When you do an act that falls under the domain of worship (‘ibādah), you can either perform this action for Allah (swt), you can do it for someone or something other than Allah (swt), or you can do it for both Allah (swt) and another entity together. The latter two are called riyā’ (showing-off and ostentation) and Islam clearly condemns this. Allah (swt) says:
أَنَا خَيْرُ شَرِيكٍ؛ مَنْ أَشْرَكَ مَعِيَ غَيْرِي فِي عَمَلٍ عَمِلَهُ لَمْ أَقْبَلْهُ إِلا مَا كَانَ لِي خَالِصاً
I am the best of partners. Whoever associates others with Me in a deed that he has done, I will not accept it except that which is done for Me sincerely.1
Hence, riyā’ is to seek a position and status amongst people through an act of worship. All of us want praise and a reputation in the eyes of others, yet we have to fight and oppose this tendency and make our actions as sincere as possible for Allah (swt). In a tradition attributed to the Prophet (p), it says:
Verily, the first people to be judged on the Day of Resurrection will be a man who was martyred. He will be brought, the blessings of Allah will be made known and he will acknowledge them. Allah will say: What did you do about them? The man will say: I fought in your cause until I was martyred. Allah will say: You have lied, for you fought only that it would be said you were brave, and thus it was said. Then, Allah will order him to be dragged upon his face until he is cast into Hellfire.
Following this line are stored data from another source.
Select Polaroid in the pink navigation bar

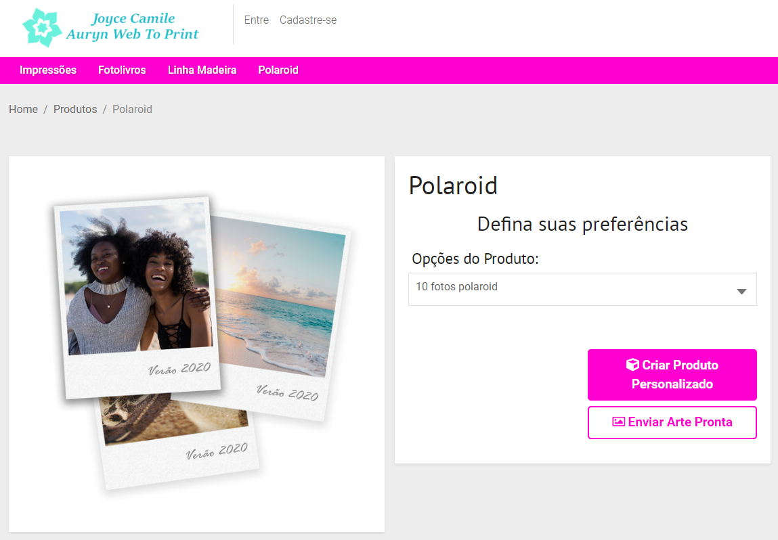coord(278,70)
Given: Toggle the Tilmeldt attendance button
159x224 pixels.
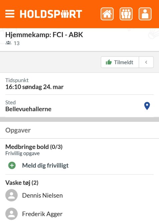Looking at the screenshot, I should pos(120,62).
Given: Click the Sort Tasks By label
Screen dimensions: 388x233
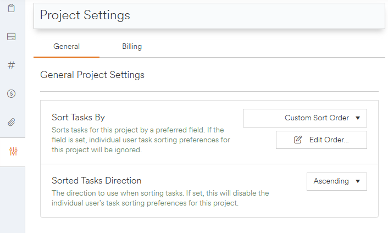Looking at the screenshot, I should (78, 117).
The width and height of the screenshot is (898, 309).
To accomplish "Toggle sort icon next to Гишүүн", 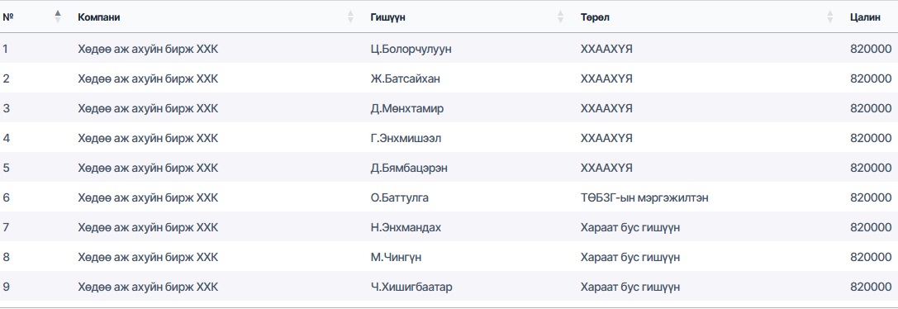I will 560,17.
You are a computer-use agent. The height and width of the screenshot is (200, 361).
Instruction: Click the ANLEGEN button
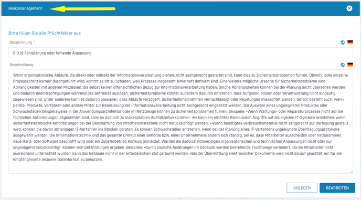[302, 188]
Another man studied knowledge, taught others, and recited the Quran. He will be brought, the blessings of Allah will be made known and he will acknowledge them. Allah will say: What did you do about them? The man will say: I learned knowledge, taught others, and I recited the Quran for your sake. Allah will say: You have lied, for you studied only that it would be said you are a scholar and you recited the Quran only that it would be said you are a reciter, and thus it was said. Then, Allah will order him to be dragged upon his face until he is cast into Hellfire.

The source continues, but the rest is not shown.